Expect to be weaned from the coddling breast of Broadway convention with Court Theatre’s production of Rodgers and Hammerstein’s Carousel, which begins previews this Thursday—so hints director Charlie Newell (also Court’s artistic director since 1994), who’s in rehearsal 10 hours a day with cast and crew, even on Sundays. It’s a wonder he has time to give interviews.
Court’s Carousel has its conceptual roots as much in Rodgers and Hammerstein as in their original source materials: the 1909 play Liliom by Ferenc Molnar and its 1934 film adaptation by Fritz Lang. Newell explained, “What struck me so much about [the film] was the German black-and-white expressionistic sort of look. How gritty, how harsh, how tough, how brutal the world was.”
He added, “As we do often here at Court Theatre, we love to go back to the original inspiration of why the artist decided to write the piece. When I found out that the Fritz Lang film was really one of the original sources [of the Rodgers and Hammerstein adaptation], I thought, ‘Aha, how could we actually create a production that really came from that?’”
At the time of Carousel’s debut in 1945, the American public had, as a custom, sought refuge from wartime anxieties in musical theater, and as a function of this, Rodgers and Hammerstein made changes to the story of Liliom, bringing its more optimistic themes to the forefront. Carousel nevertheless represented a shift in American musical storytelling into darker and deeper waters.
Newell expressed a desire not to gloss over this quality of the work in favor of the usual Technicolor musical-theater posturing, which so often can amount to emotional caricature. Instead, the texture and palette of his production will reflect its hard-knocks setting (a late 1800s New England fishing village) and difficult themes (when are death and redemption ever easy?). “Our effort in all of the piece was to get to the emotional truth of it, given the original text of Molnar’s,” he said.
And yet, just because there might be some real meat here, don’t think anyone’s forgotten that it’s a musical. “One of the things I’ve learned in my studies of Japanese aesthetics is if you really want to see and feel the color purple, put it in the context of yellow.
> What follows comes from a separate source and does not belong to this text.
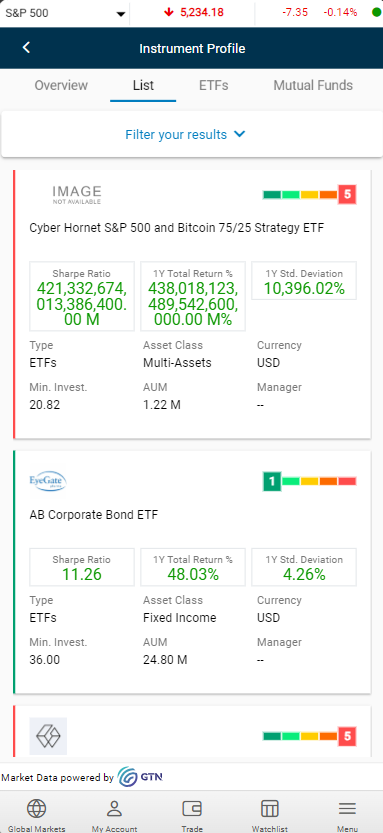Image resolution: width=383 pixels, height=833 pixels.
Task: Tap the Trade wallet icon
Action: tap(192, 809)
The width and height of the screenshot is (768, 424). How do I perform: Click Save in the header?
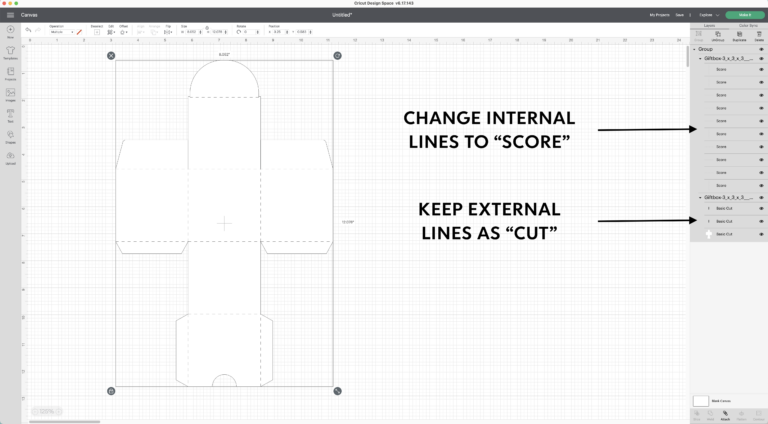tap(681, 15)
That’s been our intent with the beauty of the music, to put it in a world that’s tough and brutal, so that then when the music is in counterpoint to that it has that much more preciousness,” Newell said.
The 250-seat space of the Court Theater will no doubt help to achieve this sought-after preciousness by virtue of its intimacy. “People are going to get to experience this piece on an emotionally intimate level because of the approach, because of just the architecture of the room; that hopefully will give them a new and fresh experience of Carousel,” Newell said. “The piece has a great, affirmative optimistic energy about it.”
May Carousel usher in this campus’s long-awaited spring.